Rebecca Annesley, an Indiana native, had always wanted to live in a big city. But after university, the economic downturn and high costs of living made moving to a metropolis like San Francisco or Manhattan a near-impossible feat.
“I had studied abroad in Madrid and was counting down the seconds until I could move back. Spain’s capital has all the excitement of a big city, like endless cultural offerings and a trendy food scene, but also has a small-town feel that’s comforting when you’re living far from home,” Rebecca explains. Plus, after harsh Indiana winters, Rebecca was ready for Madrid’s almost year-round sunshine.

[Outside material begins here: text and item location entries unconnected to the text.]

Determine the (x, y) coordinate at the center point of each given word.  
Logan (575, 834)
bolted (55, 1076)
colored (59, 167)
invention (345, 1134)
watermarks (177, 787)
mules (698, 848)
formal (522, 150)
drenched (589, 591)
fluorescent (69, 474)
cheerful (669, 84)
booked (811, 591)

Rebecca is able to live the good life in Madrid using an income opportunity that sees her working just 25 hours per week. She didn’t need any prior experience—just a university degree, a solid grasp on the English language, and a positive attitude. “I never thought I would end up earning this way and I didn’t have any prior experience,” Rebecca says. “But I really enjoy being able to interact with other expats, as well as local Madrileños (Madrid natives).”
“My life in Madrid is stress-free and relaxing,” Rebecca says. She has the best of both worlds: a solid job with a salary (you can earn between $1,100 to $1,500 per month) that allows her to live comfortably, while also having enough holidays and vacation time to explore Spain, and travel Europe.
For a one-bedroom apartment and utilities in Barrio de Salamanca, an upscale, residential neighbourhood in Madrid, Rebecca pays just $800 per month. After several years in Madrid, she’s still surprised at the low cost of living, especially for fresh food. “I contribute my good health, to a Mediterranean diet with plenty of olive oil, seafood, and fresh fruits and vegetables—and for a fraction of the cost it would be to eat organic and healthy in the U.S.,” she says.
Unlike many large capitals around the world, it’s easy to do drinks and dinner on a budget in Madrid. “I love frequenting the many small wine bars and taverns scattered around the city with friends. A typical evening of tapas and wine on an outdoor terrace (evening temperatures are mild in Madrid most of the year) can cost as little as $14 per person—think heaping plates of patatas bravas, steaming hot croquets, and roasted shishito peppers delicately sprinkled with sea salt.”
Each day, she strolls along tree-lined streets and through bustling historical squares to hop on the subway. At less than $2 per ride, it’s an economical and easy way to get around. She enjoys the freedom of not having to own a car, pay to park it, or drive in the big city.
Rebecca even gets to head home for lunch on weekdays. “I’ll typically stop for a fresh baguette—about 25 cents at my local panadería (bakery), and then pick up some free-range chicken or a salmon filet and veggies at the supermarket for a couple of euros.” Occasionally, her two-and-a-half-hour lunch break includes a light siesta too.
Now that Rebecca is settled in Madrid, she has no plans to live elsewhere. “There’s only one city in the world where I can spend the morning strolling in the Retiro Park, wandering through rose gardens to the sounds of chirping birds, eat a three-course lunch with wine for under $14, and enjoy an afternoon perusing classical Francisco Goya paintings at the Prado Museum,” she says. “I never want to live anywhere else.”